Mr Wales has been committed to pollution-free electric transport ever since his two-year-old son Joseph collapsed with an asthma attack.

Now he is championing a slower but more important form of electric transport through his association with Bluebird Technologies in South Wales, which built the record-breaking car.

This week, Bluebird will start building the first of its battery-driven delivery vans. Capable of 60 miles an hour, the firm says they will grow to rival petrol-driven vehicles and eventually overtake them. In the process electric vehicles will help to cut the sort of toxic pollution that many blame for a rise in asthma attacks.

Express Dairies has already ordered 12 for its milk deliveries. But a revolutionary system of quick-change batteries devised by Bluebird means that the new vans are capable of going faster and further than conventional milk floats, which spend hours recharging.

"When it was diagnosed that my son Joseph had asthma, and that traffic fumes may well have contributed to that, my plans to do something with electric transport became less of a whim and more of a solid ambition," he said. "There are thousands of children very close to us going to school and everybody seems to have an inhaler."

The family was further alarmed to hear that the heart defect that caused the death of their baby girl, Amy, after just three days, may also have been due to traffic fumes.

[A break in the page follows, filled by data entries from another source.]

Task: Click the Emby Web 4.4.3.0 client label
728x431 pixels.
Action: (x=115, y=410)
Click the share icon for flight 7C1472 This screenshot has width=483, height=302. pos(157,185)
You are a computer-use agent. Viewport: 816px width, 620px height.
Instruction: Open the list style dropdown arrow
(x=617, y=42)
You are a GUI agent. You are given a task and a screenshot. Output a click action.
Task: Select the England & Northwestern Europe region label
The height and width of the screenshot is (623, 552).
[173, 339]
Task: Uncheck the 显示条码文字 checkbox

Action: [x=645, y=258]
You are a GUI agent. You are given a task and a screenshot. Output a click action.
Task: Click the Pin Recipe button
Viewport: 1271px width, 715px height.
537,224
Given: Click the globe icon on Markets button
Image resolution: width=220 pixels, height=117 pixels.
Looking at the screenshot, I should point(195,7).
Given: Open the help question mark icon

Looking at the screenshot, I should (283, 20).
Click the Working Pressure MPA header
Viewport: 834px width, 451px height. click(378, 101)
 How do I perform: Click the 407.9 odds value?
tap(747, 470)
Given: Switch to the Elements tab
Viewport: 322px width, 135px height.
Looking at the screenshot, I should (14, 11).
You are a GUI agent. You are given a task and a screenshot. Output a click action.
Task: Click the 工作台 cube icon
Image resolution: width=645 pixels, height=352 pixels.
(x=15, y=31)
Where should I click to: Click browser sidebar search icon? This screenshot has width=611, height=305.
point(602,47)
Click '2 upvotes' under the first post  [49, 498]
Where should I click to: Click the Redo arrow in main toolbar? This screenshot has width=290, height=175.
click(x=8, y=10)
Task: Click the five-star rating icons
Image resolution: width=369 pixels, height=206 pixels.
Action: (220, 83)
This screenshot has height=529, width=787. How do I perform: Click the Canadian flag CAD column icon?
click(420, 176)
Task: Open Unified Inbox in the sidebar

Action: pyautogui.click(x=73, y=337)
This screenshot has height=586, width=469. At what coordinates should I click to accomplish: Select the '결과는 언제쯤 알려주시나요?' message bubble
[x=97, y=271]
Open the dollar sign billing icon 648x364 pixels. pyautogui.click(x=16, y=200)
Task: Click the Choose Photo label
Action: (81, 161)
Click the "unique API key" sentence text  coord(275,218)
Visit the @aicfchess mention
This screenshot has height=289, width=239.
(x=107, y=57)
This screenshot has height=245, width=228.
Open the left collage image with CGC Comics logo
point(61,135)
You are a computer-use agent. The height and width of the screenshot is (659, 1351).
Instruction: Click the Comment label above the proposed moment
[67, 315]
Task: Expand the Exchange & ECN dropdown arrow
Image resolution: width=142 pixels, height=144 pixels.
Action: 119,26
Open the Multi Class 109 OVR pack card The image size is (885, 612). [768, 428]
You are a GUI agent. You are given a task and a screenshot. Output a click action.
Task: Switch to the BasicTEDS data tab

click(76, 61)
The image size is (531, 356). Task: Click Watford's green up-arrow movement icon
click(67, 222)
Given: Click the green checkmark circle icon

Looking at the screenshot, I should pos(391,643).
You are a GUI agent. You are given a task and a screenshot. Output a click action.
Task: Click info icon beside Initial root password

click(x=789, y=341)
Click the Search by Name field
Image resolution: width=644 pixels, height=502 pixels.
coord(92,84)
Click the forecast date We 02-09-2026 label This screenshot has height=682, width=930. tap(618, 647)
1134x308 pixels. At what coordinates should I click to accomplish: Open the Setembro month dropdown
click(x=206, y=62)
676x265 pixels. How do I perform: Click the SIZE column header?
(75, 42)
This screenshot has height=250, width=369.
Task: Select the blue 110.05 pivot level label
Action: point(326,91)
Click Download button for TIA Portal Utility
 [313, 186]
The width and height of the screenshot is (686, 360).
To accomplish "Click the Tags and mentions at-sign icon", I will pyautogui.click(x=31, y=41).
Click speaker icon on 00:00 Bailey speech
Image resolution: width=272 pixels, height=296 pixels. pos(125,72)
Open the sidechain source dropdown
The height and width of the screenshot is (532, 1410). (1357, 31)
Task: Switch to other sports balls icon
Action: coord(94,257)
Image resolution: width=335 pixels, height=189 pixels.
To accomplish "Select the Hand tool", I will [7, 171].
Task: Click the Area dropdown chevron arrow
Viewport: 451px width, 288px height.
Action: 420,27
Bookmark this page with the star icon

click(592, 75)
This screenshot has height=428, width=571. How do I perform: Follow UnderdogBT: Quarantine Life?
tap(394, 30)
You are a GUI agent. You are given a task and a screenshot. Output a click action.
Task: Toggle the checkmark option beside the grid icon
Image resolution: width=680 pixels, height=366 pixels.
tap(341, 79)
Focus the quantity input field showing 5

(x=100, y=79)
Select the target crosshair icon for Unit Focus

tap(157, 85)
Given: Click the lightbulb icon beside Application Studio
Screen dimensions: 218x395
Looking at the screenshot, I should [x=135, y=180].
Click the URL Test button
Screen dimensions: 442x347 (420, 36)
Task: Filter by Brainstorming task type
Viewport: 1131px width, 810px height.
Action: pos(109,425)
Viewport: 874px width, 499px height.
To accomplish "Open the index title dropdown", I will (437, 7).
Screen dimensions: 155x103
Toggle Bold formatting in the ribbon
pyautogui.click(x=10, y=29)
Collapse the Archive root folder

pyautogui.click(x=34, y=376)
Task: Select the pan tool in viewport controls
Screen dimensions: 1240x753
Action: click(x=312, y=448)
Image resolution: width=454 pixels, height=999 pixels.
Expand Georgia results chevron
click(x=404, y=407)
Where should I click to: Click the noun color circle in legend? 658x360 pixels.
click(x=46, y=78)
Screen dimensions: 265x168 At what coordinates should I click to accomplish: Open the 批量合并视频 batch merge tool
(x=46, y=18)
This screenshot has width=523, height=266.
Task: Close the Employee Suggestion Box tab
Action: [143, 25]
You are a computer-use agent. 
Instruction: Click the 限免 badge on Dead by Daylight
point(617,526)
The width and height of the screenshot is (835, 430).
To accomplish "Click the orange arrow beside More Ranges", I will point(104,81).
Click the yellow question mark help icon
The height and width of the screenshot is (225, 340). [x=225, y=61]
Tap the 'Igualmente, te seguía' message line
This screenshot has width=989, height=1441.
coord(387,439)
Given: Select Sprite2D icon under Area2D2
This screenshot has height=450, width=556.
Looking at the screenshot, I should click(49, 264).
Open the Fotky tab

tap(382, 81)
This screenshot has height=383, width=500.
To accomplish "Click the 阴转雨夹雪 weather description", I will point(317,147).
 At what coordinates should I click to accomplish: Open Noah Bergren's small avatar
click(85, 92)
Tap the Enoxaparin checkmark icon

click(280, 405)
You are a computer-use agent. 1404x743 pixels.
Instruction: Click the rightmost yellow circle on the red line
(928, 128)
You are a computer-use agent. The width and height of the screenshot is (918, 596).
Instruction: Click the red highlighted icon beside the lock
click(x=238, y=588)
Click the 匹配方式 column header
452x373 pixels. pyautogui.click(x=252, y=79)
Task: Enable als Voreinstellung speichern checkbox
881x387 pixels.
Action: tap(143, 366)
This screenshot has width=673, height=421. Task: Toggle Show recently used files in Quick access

The Independent on Sunday's Asthma Campaign has already prompted ministers to review pollution controls both here and in Europe. Yesterday the Government's Strategic Rail Authority warned that the restrictions on rail freight through the Channel Tunnel will inevitably lead to an increase in lorry fumes.

"Electric transport is going to become our main means of transport in the future," said Mr Wales. "I think the public can already see that we have to do something about pollution. The electric car is probably ready now for urban settings. But at the moment people can't go out and buy them. The technology is there, but the interest from manufacturers and government isn't because they have too much invested in conventional petrol engines."